Your objective:
Among the entries below, only the lines starting at the one with "Click the 年齢層を表示 link under age chart" and ending at the one with "The height and width of the screenshot is (532, 776).", both included, are to be printed exactly.

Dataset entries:
· · ·

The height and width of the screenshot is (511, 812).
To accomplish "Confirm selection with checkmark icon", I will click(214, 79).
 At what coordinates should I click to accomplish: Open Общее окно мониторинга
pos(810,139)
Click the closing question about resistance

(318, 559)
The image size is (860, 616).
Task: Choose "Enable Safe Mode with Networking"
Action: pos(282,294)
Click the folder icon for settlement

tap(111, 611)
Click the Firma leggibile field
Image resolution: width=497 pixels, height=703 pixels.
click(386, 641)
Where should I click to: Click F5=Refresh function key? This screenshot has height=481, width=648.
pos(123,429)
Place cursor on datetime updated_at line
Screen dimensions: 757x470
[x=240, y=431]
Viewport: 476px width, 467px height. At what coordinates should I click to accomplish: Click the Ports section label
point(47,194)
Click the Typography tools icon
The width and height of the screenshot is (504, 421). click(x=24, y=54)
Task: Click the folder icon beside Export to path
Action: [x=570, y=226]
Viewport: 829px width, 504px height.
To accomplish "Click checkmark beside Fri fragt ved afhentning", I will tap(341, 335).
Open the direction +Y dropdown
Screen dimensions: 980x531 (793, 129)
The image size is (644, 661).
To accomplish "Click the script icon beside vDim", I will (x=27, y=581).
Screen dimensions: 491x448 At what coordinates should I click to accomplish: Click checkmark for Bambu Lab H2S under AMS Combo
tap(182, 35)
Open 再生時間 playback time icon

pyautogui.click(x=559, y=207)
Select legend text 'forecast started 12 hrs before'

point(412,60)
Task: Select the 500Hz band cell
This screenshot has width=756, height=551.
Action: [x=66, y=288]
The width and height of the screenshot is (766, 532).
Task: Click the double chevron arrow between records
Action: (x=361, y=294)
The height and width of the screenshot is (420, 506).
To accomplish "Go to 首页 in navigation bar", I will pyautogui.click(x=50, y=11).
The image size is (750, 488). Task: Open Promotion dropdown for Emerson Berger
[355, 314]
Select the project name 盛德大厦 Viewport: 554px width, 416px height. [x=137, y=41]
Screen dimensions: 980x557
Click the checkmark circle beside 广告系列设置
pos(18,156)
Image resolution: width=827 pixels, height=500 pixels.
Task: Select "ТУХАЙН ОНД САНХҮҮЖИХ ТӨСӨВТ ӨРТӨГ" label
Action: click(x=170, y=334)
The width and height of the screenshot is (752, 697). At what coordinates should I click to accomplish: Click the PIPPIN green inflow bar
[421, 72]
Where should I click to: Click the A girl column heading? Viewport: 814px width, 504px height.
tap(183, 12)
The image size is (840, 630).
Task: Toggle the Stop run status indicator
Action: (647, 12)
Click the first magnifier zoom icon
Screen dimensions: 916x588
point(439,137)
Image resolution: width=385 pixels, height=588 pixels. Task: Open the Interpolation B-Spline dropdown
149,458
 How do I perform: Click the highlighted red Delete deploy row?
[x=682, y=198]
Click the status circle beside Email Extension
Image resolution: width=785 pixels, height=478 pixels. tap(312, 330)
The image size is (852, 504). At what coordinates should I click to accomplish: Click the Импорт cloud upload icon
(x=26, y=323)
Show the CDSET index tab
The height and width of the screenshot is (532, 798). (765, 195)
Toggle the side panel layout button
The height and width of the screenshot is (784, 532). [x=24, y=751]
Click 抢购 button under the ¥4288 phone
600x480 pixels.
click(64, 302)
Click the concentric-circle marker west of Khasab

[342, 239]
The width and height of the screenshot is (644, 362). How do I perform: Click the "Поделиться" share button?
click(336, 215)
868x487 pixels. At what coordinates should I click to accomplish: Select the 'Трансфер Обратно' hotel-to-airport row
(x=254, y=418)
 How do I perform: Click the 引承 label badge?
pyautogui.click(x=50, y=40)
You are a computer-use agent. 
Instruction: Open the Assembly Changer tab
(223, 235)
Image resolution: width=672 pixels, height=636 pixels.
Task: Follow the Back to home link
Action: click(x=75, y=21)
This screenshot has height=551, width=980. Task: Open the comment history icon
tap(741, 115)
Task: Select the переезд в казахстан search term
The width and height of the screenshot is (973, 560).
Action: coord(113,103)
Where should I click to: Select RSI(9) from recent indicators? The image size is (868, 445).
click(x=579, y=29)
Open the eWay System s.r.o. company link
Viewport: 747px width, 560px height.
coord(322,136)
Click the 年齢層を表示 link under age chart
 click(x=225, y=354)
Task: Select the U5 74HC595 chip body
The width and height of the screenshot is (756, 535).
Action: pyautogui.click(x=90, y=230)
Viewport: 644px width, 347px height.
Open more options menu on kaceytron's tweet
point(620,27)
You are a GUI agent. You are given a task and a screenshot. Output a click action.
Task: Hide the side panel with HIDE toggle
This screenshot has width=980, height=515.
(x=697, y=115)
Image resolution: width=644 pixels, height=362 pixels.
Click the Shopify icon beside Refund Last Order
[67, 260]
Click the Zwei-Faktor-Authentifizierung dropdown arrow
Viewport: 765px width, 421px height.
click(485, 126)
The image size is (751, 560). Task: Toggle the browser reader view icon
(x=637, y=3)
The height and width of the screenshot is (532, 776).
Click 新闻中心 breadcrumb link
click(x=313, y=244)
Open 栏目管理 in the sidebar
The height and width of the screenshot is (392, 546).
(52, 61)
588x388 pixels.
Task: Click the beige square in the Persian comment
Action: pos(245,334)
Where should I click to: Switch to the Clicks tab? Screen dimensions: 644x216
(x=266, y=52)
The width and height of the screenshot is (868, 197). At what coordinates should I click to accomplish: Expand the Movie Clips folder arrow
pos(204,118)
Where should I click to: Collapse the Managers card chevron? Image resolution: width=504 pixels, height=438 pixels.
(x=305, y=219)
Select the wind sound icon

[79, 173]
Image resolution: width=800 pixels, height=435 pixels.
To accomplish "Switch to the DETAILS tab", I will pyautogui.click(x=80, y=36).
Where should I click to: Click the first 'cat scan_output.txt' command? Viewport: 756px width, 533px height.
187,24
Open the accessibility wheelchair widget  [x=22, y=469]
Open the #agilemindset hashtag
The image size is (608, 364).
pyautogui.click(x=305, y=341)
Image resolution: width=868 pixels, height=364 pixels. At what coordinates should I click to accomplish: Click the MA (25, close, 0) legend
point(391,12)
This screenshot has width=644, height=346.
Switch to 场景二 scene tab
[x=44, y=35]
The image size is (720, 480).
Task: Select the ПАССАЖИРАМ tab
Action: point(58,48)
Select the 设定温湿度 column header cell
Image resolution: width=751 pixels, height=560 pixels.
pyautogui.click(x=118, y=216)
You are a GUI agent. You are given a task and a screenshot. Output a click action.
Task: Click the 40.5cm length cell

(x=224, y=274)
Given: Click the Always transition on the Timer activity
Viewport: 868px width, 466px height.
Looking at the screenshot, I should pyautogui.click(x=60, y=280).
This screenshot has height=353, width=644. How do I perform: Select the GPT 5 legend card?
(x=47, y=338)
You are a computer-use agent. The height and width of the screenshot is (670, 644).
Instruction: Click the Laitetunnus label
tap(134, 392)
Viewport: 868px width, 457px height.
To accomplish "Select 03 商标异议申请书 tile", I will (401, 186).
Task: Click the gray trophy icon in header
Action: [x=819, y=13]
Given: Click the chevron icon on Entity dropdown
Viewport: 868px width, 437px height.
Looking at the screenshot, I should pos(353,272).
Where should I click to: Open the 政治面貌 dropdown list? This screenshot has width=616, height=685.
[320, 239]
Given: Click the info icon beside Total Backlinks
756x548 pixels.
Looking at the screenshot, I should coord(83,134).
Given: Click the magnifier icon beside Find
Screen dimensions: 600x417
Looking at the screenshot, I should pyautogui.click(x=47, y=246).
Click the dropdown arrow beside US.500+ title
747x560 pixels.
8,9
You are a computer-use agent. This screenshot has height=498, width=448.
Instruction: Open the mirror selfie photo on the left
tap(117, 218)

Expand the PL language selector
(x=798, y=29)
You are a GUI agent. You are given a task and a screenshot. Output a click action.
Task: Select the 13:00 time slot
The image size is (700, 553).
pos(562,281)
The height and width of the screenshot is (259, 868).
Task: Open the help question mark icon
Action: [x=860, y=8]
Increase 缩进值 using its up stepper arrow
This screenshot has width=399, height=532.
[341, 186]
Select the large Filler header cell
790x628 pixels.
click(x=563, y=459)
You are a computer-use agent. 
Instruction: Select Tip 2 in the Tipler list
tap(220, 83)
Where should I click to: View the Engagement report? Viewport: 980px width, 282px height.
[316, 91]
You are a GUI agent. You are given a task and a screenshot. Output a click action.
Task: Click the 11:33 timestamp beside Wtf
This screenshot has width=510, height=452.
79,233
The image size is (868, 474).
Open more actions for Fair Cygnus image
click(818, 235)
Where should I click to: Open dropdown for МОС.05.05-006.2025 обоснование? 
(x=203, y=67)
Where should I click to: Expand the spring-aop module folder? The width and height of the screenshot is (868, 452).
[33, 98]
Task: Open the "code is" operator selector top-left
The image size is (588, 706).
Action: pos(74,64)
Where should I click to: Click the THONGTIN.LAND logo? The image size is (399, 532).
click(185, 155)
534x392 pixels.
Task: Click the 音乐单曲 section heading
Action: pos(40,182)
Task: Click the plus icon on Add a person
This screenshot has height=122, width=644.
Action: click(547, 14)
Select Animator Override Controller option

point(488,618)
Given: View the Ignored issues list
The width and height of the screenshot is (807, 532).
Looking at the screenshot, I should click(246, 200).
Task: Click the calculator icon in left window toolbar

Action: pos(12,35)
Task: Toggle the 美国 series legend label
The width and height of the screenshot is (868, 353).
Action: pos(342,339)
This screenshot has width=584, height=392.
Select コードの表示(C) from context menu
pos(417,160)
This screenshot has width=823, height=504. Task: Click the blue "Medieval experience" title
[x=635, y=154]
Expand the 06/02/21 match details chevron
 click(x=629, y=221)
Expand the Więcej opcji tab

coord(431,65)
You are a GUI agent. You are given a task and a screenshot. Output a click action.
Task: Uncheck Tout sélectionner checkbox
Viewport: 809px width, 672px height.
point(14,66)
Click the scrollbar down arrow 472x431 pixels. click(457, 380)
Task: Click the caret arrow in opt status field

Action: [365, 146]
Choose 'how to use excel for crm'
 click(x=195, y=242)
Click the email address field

· · ·

Exercise response:
Click the 年齢層を表示 link under age chart
 click(x=225, y=354)
Task: Select the U5 74HC595 chip body
The width and height of the screenshot is (756, 535).
Action: pyautogui.click(x=90, y=230)
Viewport: 644px width, 347px height.
Open more options menu on kaceytron's tweet
point(620,27)
You are a GUI agent. You are given a task and a screenshot. Output a click action.
Task: Hide the side panel with HIDE toggle
This screenshot has width=980, height=515.
(x=697, y=115)
Image resolution: width=644 pixels, height=362 pixels.
Click the Shopify icon beside Refund Last Order
[67, 260]
Click the Zwei-Faktor-Authentifizierung dropdown arrow
Viewport: 765px width, 421px height.
click(485, 126)
The image size is (751, 560). Task: Toggle the browser reader view icon
(x=637, y=3)
The height and width of the screenshot is (532, 776).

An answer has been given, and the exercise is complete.